I hear that a lot. No really, a lot. As in all the time. I know those words should make me happy – there’s a reason I chose this giant-hearted, fiercely loyal, twinkly-eyed, eternally-teasing, insanely irritating but stupendous man to make little humans with – but it always catches in my throat, like an over enthusiastic pigeon gagging on a discarded baguette. Because even if she did come out of my vagina looking like Carlo without the beard, the indignation I would feel would be similarly fiery. You don’t carry a child for nine months, aka A REALLY FUCKING LONG TIME, and watch as all your internal organs take up residence somewhere around your ears and your ribcage slowly and awkwardly opens like a stubborn tin of tuna; skip the extra fun nights out because being awake past 9pm is physically impossible and the realisation that alcohol really does make everything, including people, more fun is just too depressing; avoid tubes and buses at all costs because the smell of other human beings makes you gag; mainline Gaviscon and Rennies because you have heartburn all the damn time and take to wearing sanitary towels as a constant precaution because an errant sneeze is enough to make you wet yourself (I won’t even go into the giving birth bit, because this sentence is already too long – plus I wrote about it all in pretty graphic detail in the months afterwards, if you fancied a terrifying gander towards the beginning of the blog), so that your child can come into the world not looking like you. The looking-like-you bit is your prize. (Albeit, one that could do with some work.)

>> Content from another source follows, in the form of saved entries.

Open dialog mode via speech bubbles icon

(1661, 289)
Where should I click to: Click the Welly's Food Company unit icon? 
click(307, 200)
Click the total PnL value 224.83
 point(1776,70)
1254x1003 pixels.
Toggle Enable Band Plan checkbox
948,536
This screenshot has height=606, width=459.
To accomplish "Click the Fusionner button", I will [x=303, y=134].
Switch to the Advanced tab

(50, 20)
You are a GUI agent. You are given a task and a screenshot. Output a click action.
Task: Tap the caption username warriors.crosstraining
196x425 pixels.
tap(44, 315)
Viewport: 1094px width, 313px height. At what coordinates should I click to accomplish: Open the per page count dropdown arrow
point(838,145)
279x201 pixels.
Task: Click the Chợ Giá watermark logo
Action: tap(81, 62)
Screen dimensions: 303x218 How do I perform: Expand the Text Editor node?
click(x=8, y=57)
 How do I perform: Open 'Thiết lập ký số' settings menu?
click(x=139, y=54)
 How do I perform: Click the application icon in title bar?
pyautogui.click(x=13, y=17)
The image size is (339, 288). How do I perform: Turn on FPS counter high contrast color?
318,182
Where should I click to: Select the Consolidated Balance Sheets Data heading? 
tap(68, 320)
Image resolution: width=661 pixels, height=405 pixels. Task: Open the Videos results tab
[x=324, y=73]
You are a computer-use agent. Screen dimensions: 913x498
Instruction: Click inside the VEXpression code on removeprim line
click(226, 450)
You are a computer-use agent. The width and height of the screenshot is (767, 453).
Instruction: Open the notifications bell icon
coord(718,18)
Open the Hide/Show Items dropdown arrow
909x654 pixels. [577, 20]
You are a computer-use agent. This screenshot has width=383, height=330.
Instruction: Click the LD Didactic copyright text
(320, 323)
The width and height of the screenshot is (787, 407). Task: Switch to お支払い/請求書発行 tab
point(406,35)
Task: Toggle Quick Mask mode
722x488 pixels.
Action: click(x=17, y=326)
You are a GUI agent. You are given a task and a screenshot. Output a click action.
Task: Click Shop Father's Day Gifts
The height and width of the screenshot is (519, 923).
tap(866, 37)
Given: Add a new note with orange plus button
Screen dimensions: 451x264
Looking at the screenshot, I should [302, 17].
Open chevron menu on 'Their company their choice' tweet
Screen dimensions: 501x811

I try and tell people all the time that she’s a delicious mix of the two of us and that, actually, pictures of me as a baby and her as a baby are strikingly similar, but since I can’t walk around with baby photos of me to shove maniacally in people’s faces as proof (the equivalent of one of those parents who shows you a slideshow of their newborn and the whole, bloody birthing process, placenta and all, at the merest whiff of mutual experience), I just get one of those “yeah, sure” looks. I think it’s the curly hair; so different to my defiantly dull, straight hair. It’s also quite clearly bleached, which somehow induces complete face blindness when it comes to imagining me with child’s hair.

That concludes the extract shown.